The FSF is right about this issue once again.
People being skeptical of AI is kinda legitimate when you listen to talks like the one Eric Schmidt did: https://github.com/ociubotaru/transcripts/blob/main/Stanford_ECON295%E2%A7%B8CS323_I_2024_I_The_Age_of_AI%2C_Eric_Schmidt.txt
He literally say that violating copyright is ok that lawyers will get around that and it's their problem, these people do not play fair, and don't want to, individuals cannot do this, small entities cannot do this without being accountable.
So what can we deduce from their words and action ? They don't want a free market ? The only vision they seem to have of the free market is a form of techno feudalism, the recent acquisition of RAM production by openAI is another good example of that.

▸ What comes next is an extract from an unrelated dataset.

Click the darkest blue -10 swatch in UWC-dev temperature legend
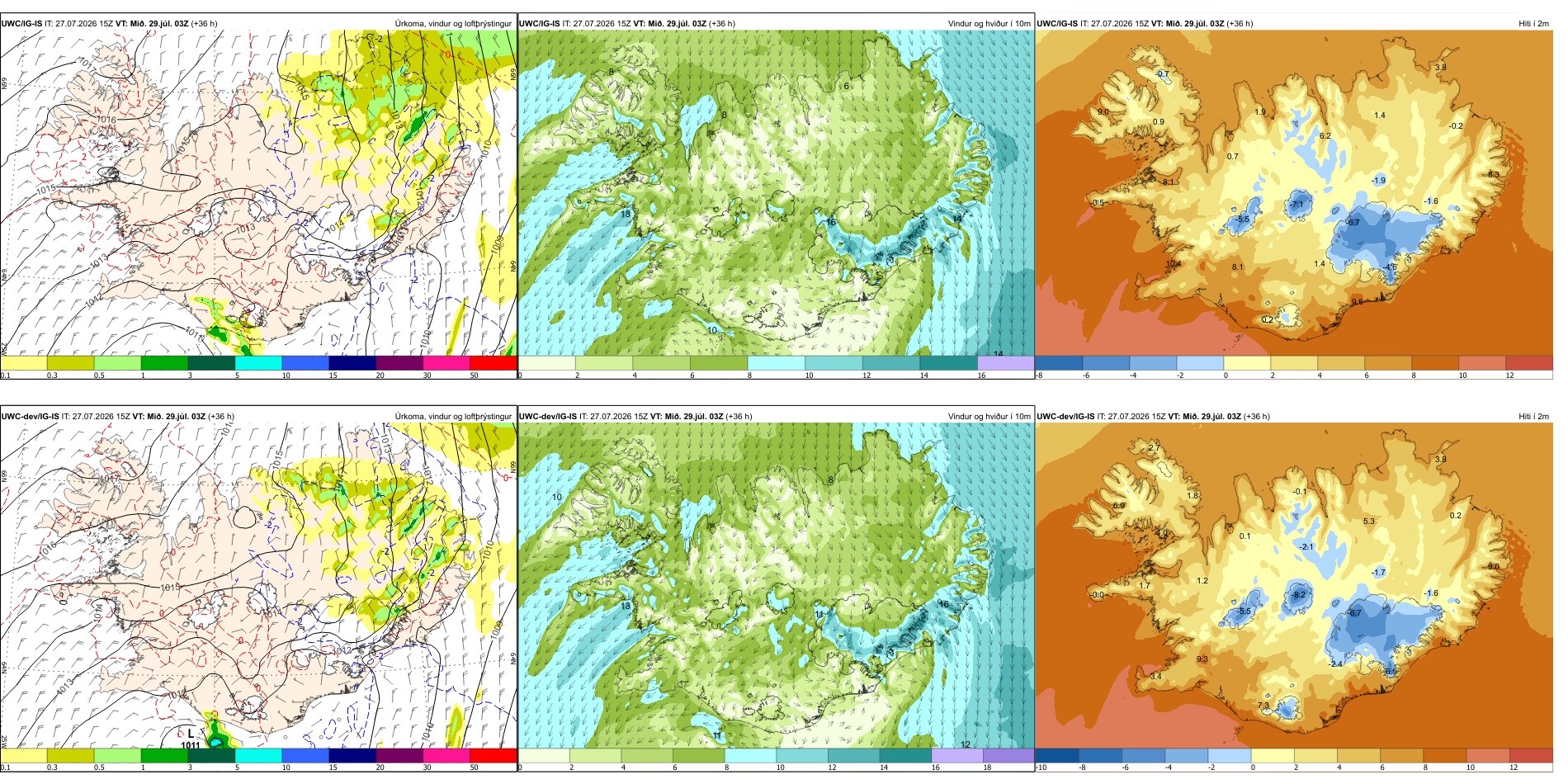 (x=1056, y=755)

And it doesn't help that the current usage of AI brought little positive results to people compared to the resources invested in it.
So of course people are dubious of AI, as the spotlight are on the biggest entities that looks like a bubble and it taste like a bubble.

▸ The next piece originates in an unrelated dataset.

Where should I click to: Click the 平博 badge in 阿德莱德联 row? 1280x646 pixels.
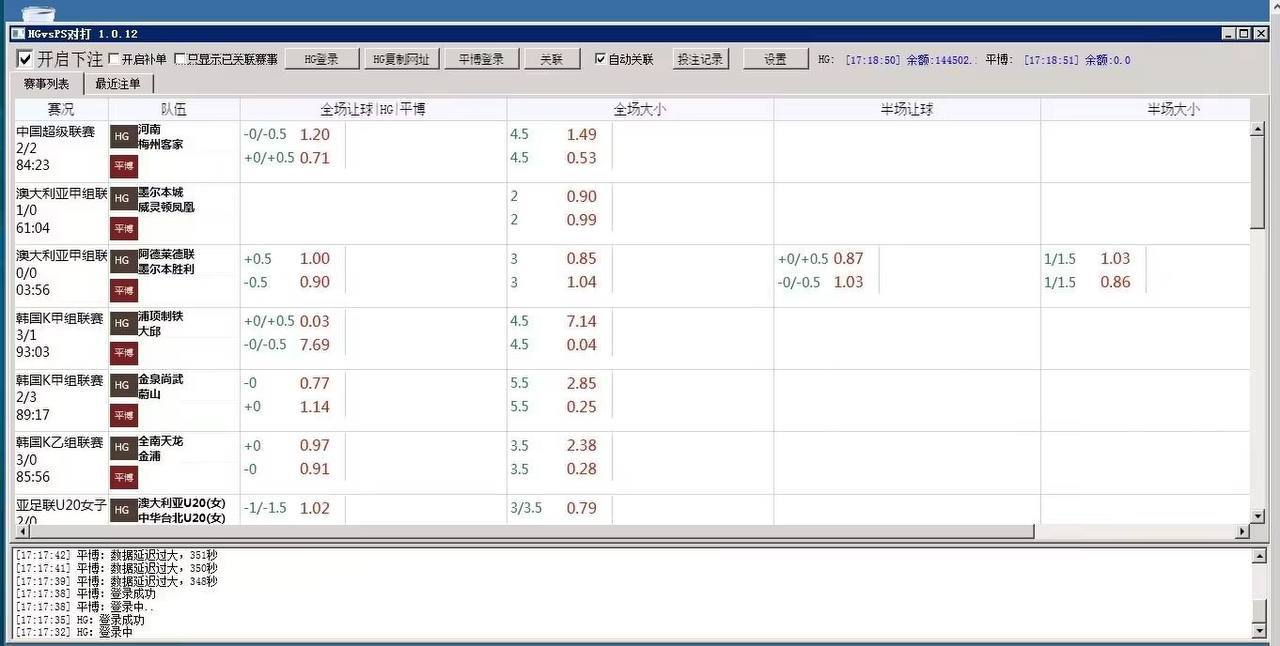tap(123, 290)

>Do you feel the outcome of the poll is wrong?
Any polls on the internet is not to be trusted tbh. But sane choices like being able to deactivate functions should be a thing in any case. -
The Firefox AI "kill switch" is not "complicated" except insofar as it's incoherent. it's not "undisclosed nuance" except insofar as it's incoherent.

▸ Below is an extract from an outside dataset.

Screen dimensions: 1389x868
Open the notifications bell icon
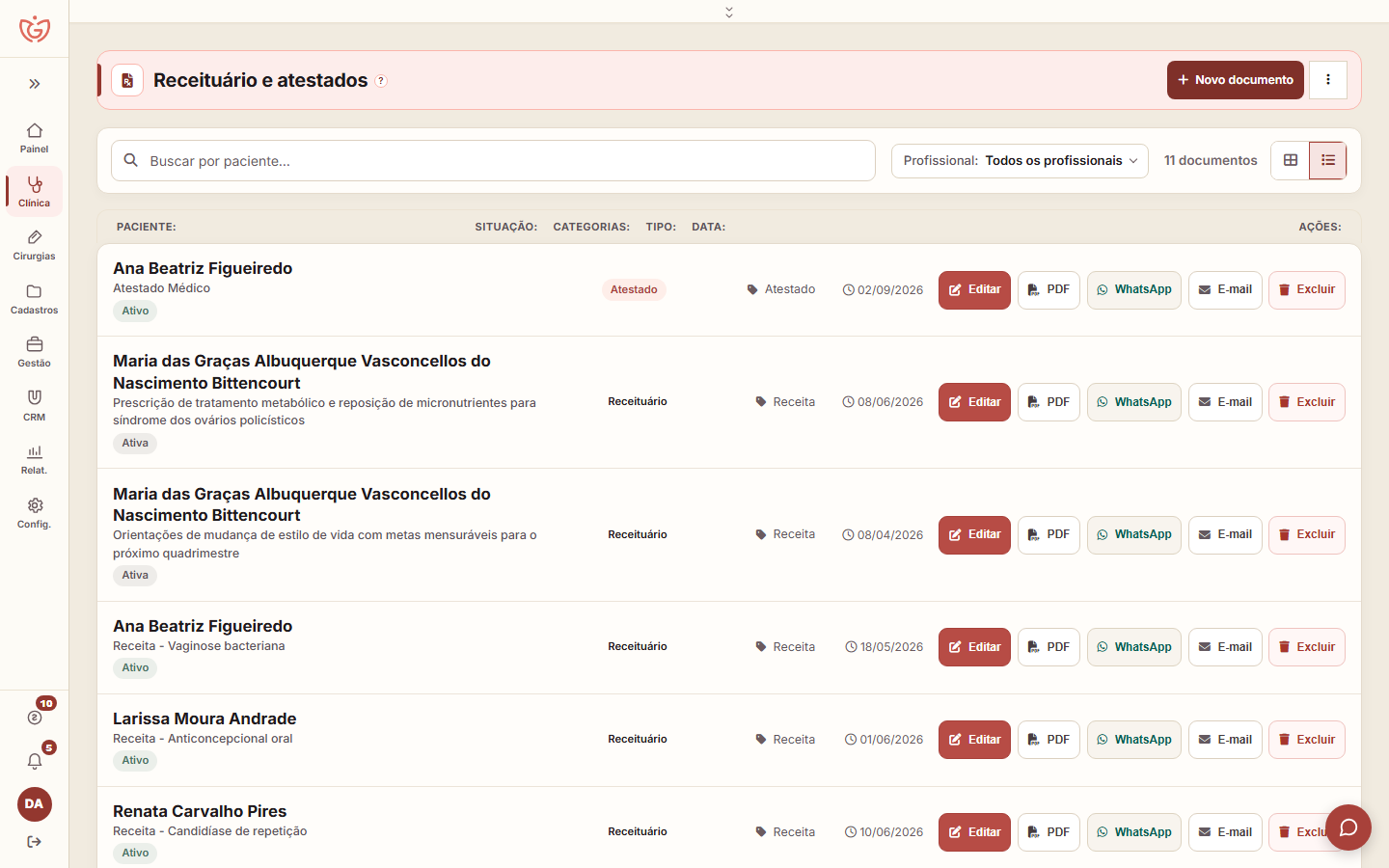tap(35, 761)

the "kill switch" doesn't exist.
this is important to keep in mind. once you remember that NONE OF THIS EXISTS, you will realise that every one of the dilemmas you posit is an imaginary problem that follows from incoherent postulates.
e.g. "AI kill switch purists" is not a coherent postulation because the "kill switch" does not exist.
the "kill switch" is a hypothetical proposed in this post:
https://mastodon.social/@firefoxwebdevs/115740500373677782
the "kill switch" is a proposal to satisfy the demand for an opt-in by providing an opt-out. you might think that's a failure to respect the question, and you might even begin to suspect the proposal was in bad faith.
note that Jake, in presenting the kill switch and calling it a kill switch and getting it into all the papers as a kill switch, says he's uncomfortable with the name he's publicised it as. you might think that's oddly incompetent for literally a PR (devrel) person.
the concept as presented imposes multiple false dilemmas.
the LLM stuff should *incredibly obviously* be an extension. this is the purest possible opt-in, despite jake's past attempts to muddy the meaning of "opt-in".
making it an extension is also eminently feasible. There is literally no technical reason it needs to be a browser built-in.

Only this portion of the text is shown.